Three days later, B.C. Housing released a request for expression of interest (REOI) for Stamps Place. In it is a line that has McKee thinking about Little Mountain. It goes: “The transfer of this property and others will allow non-profit housing providers the opportunity to leverage these assets to ensure the long-term viability and capital renewal of their current rental housing stock.”
McKee suggested that this means that Stamps Place may have to be demolished later on to make way for new development. “The buildings are very old,” McKee said. “In order for them [nonprofits] to be able to get ahead, eventually the buildings would have to be pulled out. So you’re going to displace people, regardless.”
Stamps Place was built in 1968. The apartment and townhouse complex has 368 residences, plus eight common and staff living areas. The buildings had a retrofit in 2012.
The four-hectare social-housing project is located at 400 Campbell Street and is valued at about $50.5 million.
According to an REOI issued by the province, the transfer of Stamps Place to a nonprofit must be completed by February 1, 2015. The sale does not include the site occupied by the Ray-Cam Co-operative Centre on East Hastings Street, which constitutes the northern edge of the larger Stamps Place area.
But the REOI also states: “The Ray-Cam community center and the associated lands, including but not limited to the parking lot, basketball court and paved areas to the East of the Ray-Cam community center, will be subdivided at a later date by BC Housing in coordination with our various partners.”
McKee is also the chair of the Ray-Cam community centre, and one of her colleagues on its board, Judy McGuire, likewise has concerns over the sale of Stamps Place.
Although McGuire doesn’t live in the neighbourhood, she has been working with Downtown Eastside residents for many years.
“Their first concern is that they just simply feel that they don’t have enough information, and it’s all happening too fast,” McGuire told the Straight by phone on October 17 about tenants at Stamps Place.
She explained that with the province divesting itself of its assets, social-housing residents will be placed at a disadvantage.

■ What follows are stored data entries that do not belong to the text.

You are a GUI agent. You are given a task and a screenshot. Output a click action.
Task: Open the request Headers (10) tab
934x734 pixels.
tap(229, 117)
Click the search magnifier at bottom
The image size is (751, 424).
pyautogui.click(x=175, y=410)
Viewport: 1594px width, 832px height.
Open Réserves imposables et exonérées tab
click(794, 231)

Because they will become tenants of a nongovernment entity, their ability to ask B.C. Housing to move to another public-housing location “presumably would disappear”, according to her.
Like McKee, McGuire has a huge question regarding the implication of the province’s intention to have nonprofits leverage the assets that they are purchasing from B.C. Housing.

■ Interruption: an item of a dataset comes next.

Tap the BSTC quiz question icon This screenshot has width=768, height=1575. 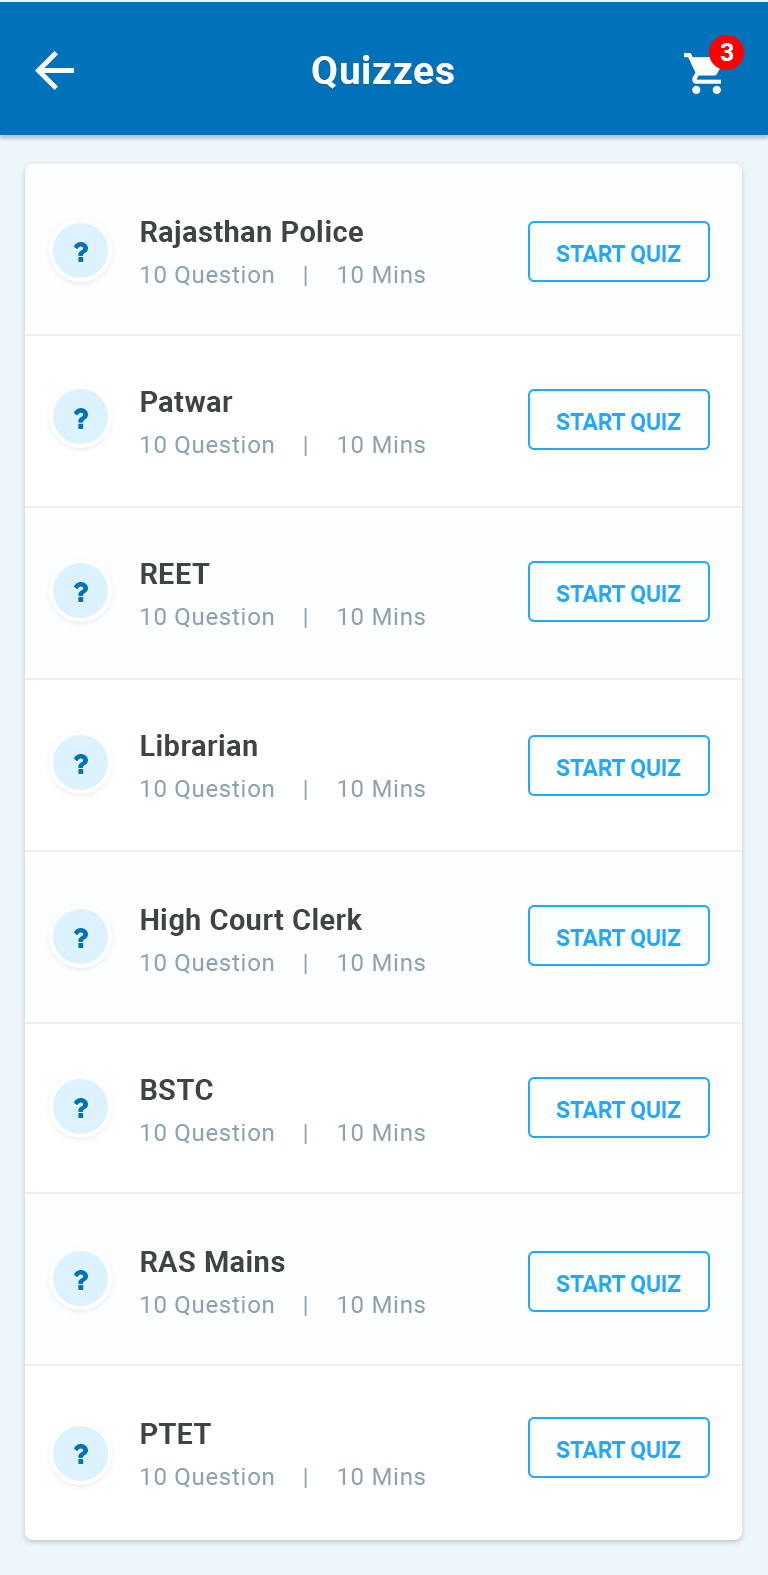click(81, 1108)
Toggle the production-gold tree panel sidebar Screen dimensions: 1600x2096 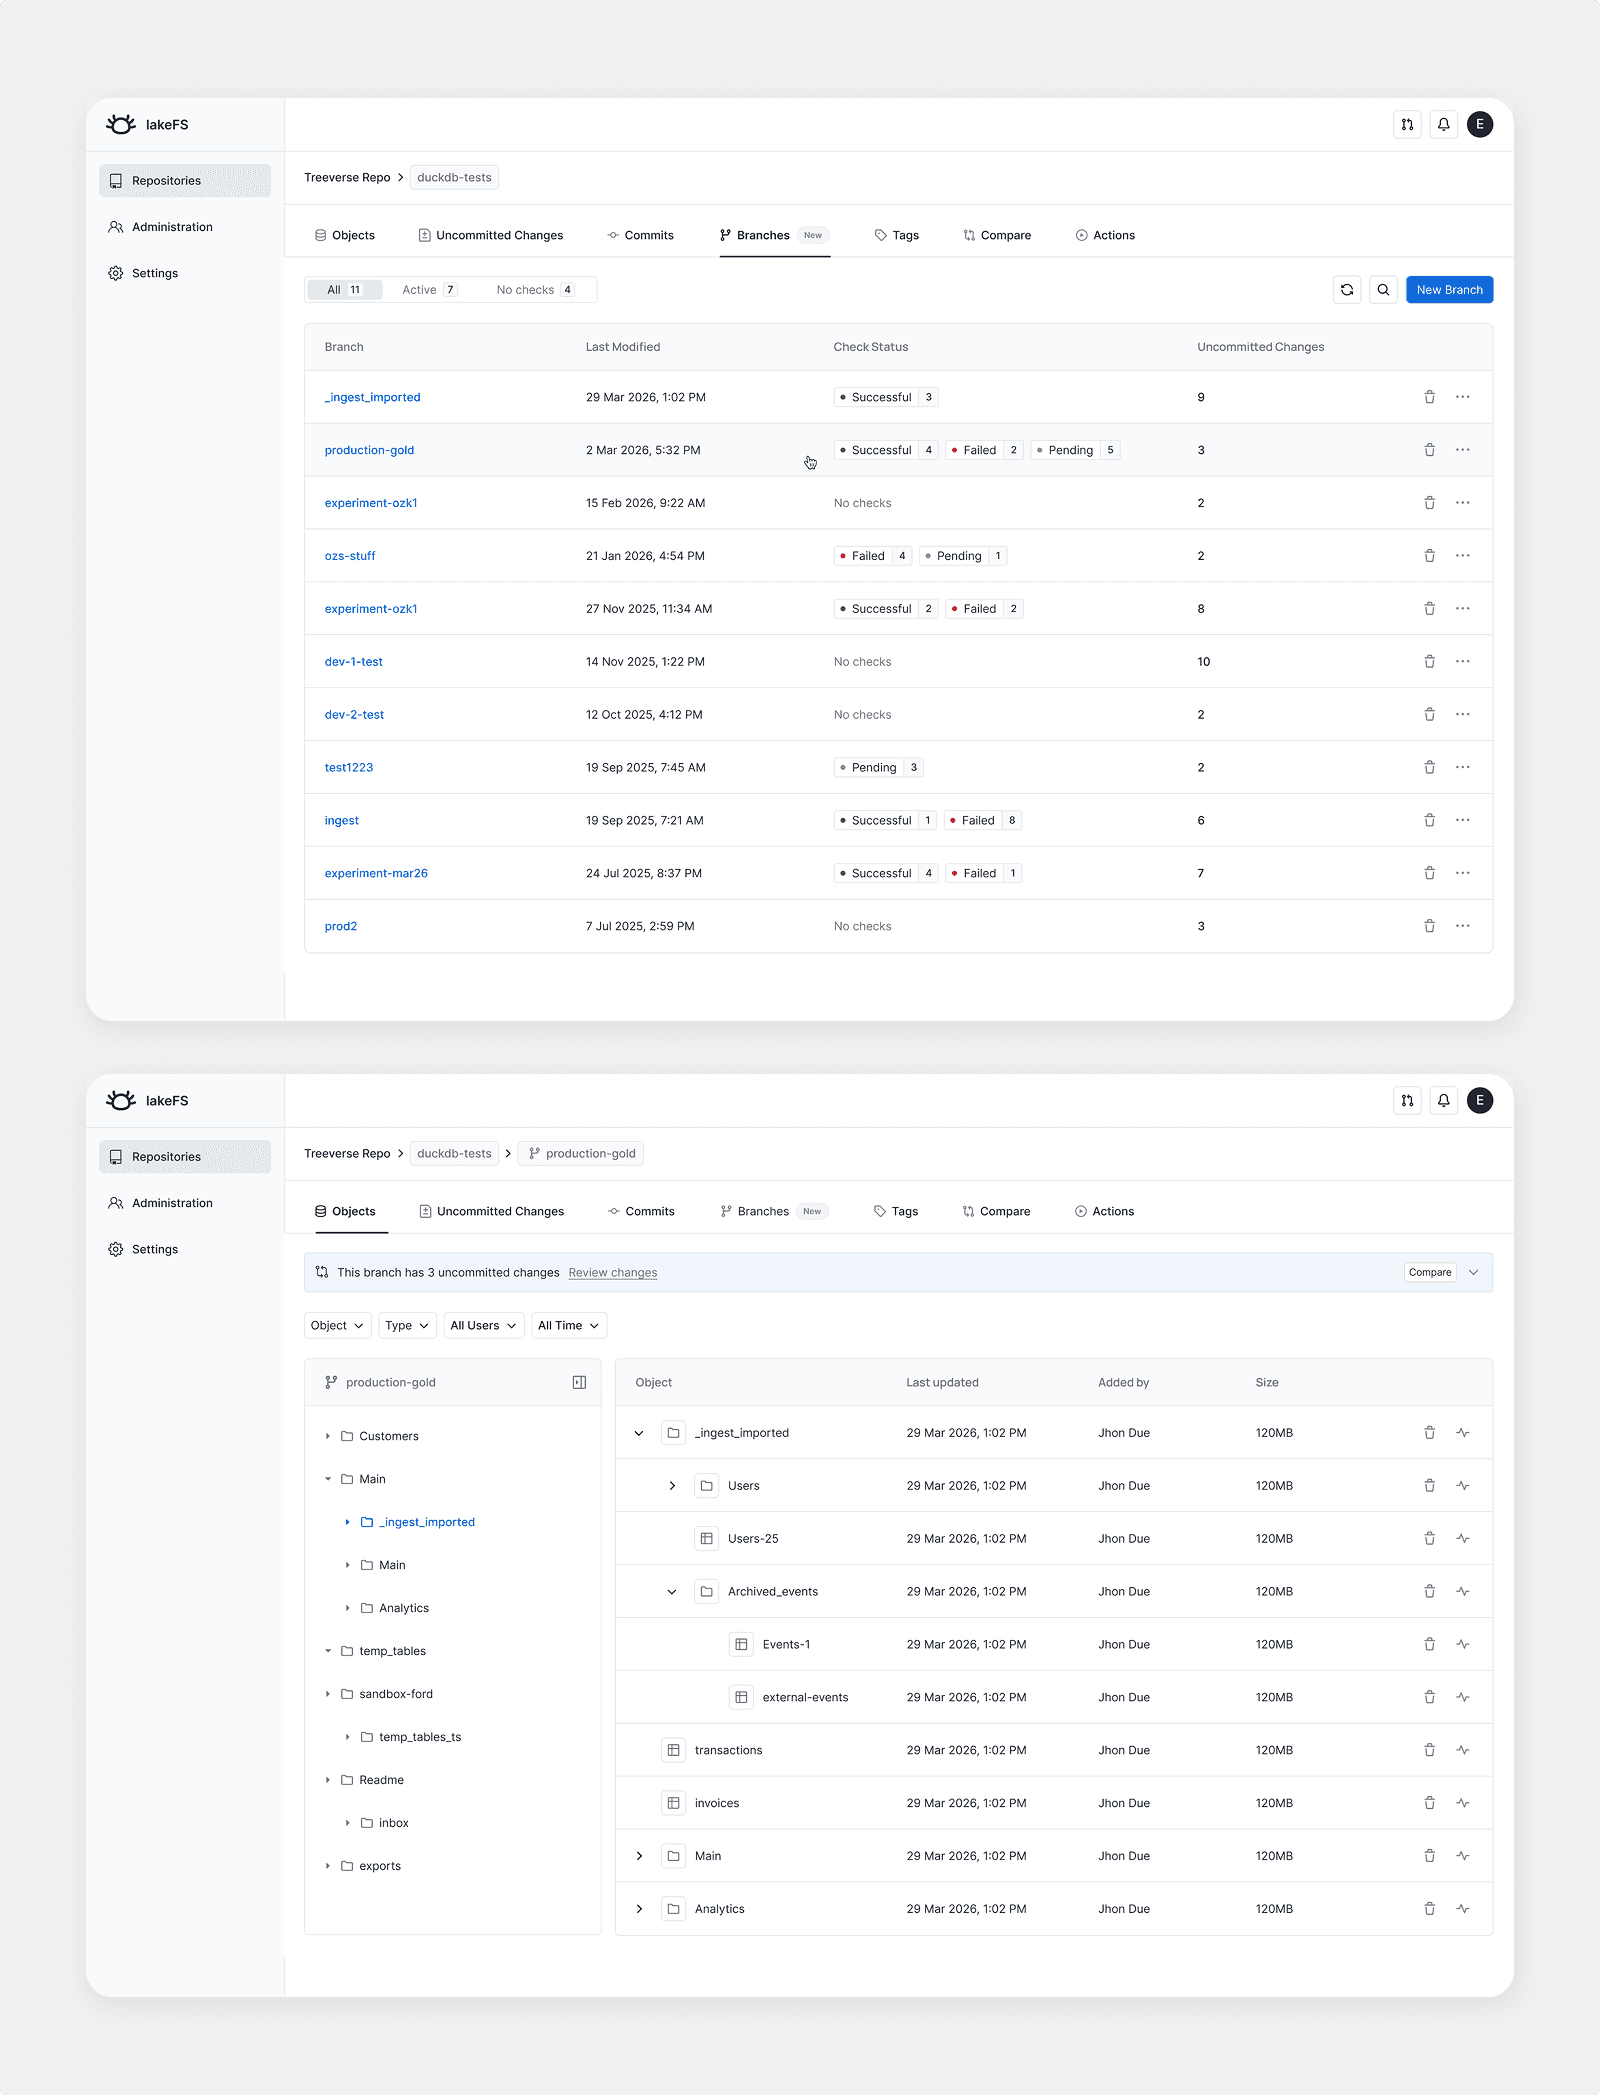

“Presumably, one key way, of course, of leveraging property is to build on it,” McGuire said.
Over at Little Mountain, the six-hectare property remains largely undeveloped except for a new five-storey residence with 53 units for seniors. Occupants started moving into the building last September.

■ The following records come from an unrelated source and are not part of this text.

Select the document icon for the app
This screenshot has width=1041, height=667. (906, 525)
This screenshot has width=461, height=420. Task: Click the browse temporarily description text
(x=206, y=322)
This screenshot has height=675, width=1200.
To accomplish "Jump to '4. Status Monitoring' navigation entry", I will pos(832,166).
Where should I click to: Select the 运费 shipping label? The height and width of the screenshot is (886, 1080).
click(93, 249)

All but six of Little Mountain’s 224 social-housing units were demolished in 2009. Holborn Properties, a private developer, bought the property east of Queen Elizabeth Park for $300 million in cash and future nonmarket housing.
Independent filmmaker David Vaisbord has been documenting the Little Mountain story. When reached for an update on October 20, Vaisbord related that he was planning to take a photo of Holborn’s field office on Main Street, which he claimed to be mostly unused.
“Nothing much really has been happening,” Vaisbord told the Straight by phone.
In the case of Stamps Place, nonprofits have until November 3 to respond to the province’s call for expressions of interest. The successful buyer must execute a contract of purchase by January 1, 2015.
There’s not a lot of time for residents to have a say on what’s going to happen to Stamps Place. But they’re trying to make their voices heard.
A community meeting will be held on Wednesday (October 22) from 5:45 p.m. to 7 p.m. at the Ray-Cam Co-operative Centre (920 East Hastings). Another one will be held on Saturday (October 25) between 1 p.m. and 2 p.m. at the same location, following a meeting with candidates running in the November 15 Vancouver municipal election.